In the new, democratic Taiwan, politicians remove Chiang Kai-shek's name from street signs and public buildings. Historians accuse him of incompetence, corruption and cronyism. Voters abandon the Kuomintang (KMT), his old political organization. And Taiwan's reunification with the mainland, Chiang's raison d'tre, is an ebbing vision.

Chiang always believed that the KMT was the sole, legitimate government of China which would rule the country again as it had between 1928 and 1949. Convinced that reunification was inevitable, he would lie in Tzuhu until his reburial in the former KMT capital at Nanjing. Meanwhile, his tomb would sustain his memory.

To more than one generation of Taiwanese, Chiang would be the man who fought the Japanese, opposed the Communists and led his defeated army of Nationalists to Taiwan in 1949. As long as Taiwan remained under his rule, that truth would remain unchallenged.

Since martial law was lifted in 1987, however, he has become less dominant in the public consciousness.

Falling attendance at his tomb reflects the dimming of Chiang Kai-shek's star, and that of his son, Chiang Ching-kuo, who succeeded him as president in 1975 and governed until his death in 1988. The Chiang family ruled Taiwan for almost 40 years but now is in disrepute. Sensing that, a disaffected Madam Chiang, 97, decamped for the United States years ago.

The assault is being led by Chen Shui-bian, the mayor of Taipei. A member of the opposition Democratic Progressive Party, Chen was scarcely in power two weeks as the capital's first popularly elected mayor when he ordered offices and schools to remove portraits of Chiang. He declared "the cult of personality" inappropriate in the democratic Taiwan.

Not only does the mayor want the family to return land in Taipei that he said was acquired illegally, but he covets the grounds occupied by the Chiang-Kai-shek Memorial Hall.

The memorial, which fills 2.7 million square feet in central Taipei, is the country's greatest monument to Chiang. It was opened five years after his death and reflects the reverence in which he was then held.

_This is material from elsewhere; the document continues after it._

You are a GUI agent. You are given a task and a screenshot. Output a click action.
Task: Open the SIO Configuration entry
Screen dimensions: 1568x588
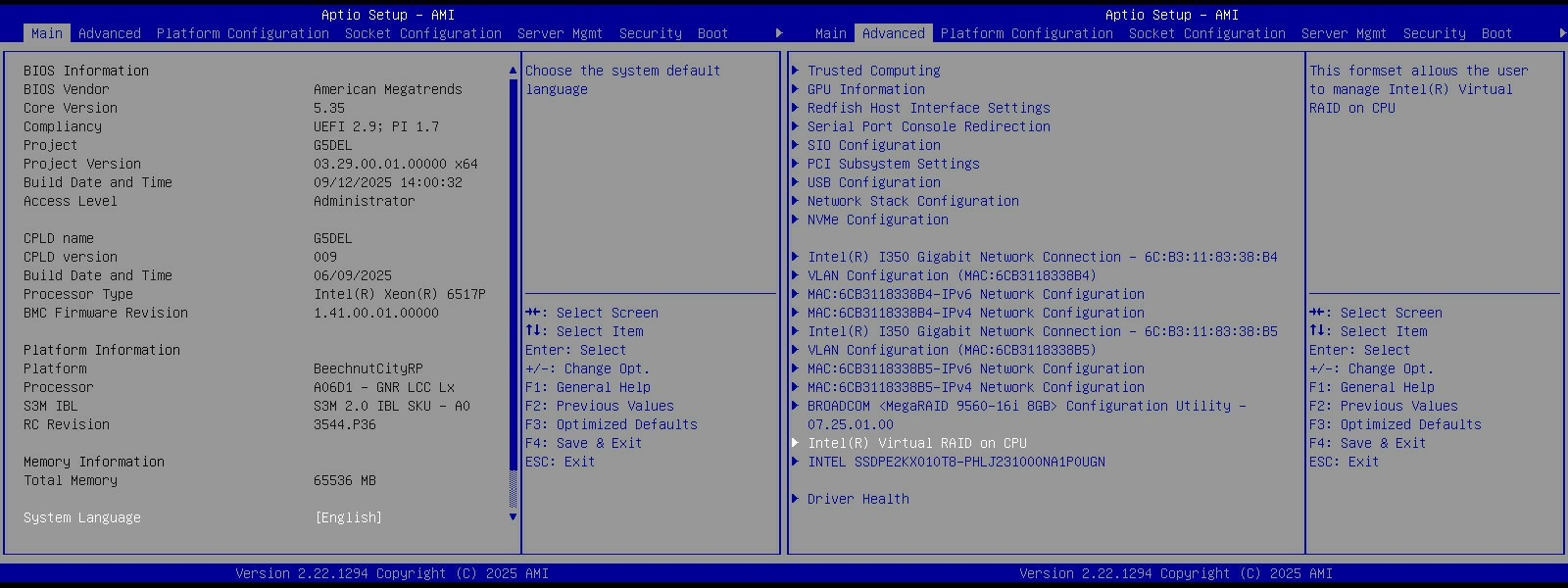pos(873,145)
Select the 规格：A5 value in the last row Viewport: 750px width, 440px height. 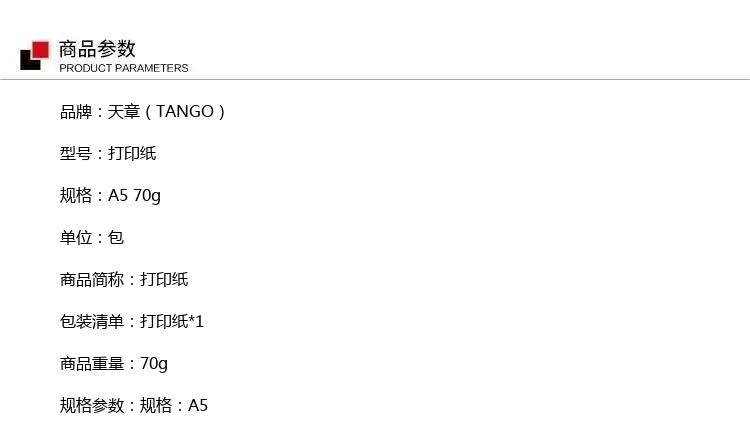(x=174, y=406)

Like the mayor, Daisy Chen, a member of Taipei City Council.she has no use for Chiang. "For us, he represents martial law, terror and dictatorship," she said. "We have only a bad feeling."

Chen's view is gaining currency. It was once illegal to publish unflattering accounts of Chiang, but now they proliferate.

One of the more recent is "Chiang Kai-shek: A Critical Biography" by Lee Ao, the author of many satirical books. Like so many of Chiang's critics, Lee's antipathy is deeply personal; he was imprisoned for seven years in the 1970s for running a pro-democracy magazine. He called Chiang immoral, opportunistic and incompetent.

He notes, for example, that Chiang's order to breach a dyke on the Yellow River in 1938 to stop the Japanese invaders drowned one million people and led to drought years later that starved another five million in Henan Province.

He gives Chiang no credit for making Taiwan an economic powerhouse, arguing that the Japanese (who ruled the island from 1885 to 1945) left a good infrastructure and the Americans gave generous economic aid.

Lee's view is shared in part by Bo Yang, another popular writer. He gave credit to Chiang for giving Taiwan "40 years of peace" and protecting it from Chinese aggression. But that's as far as his praise goes.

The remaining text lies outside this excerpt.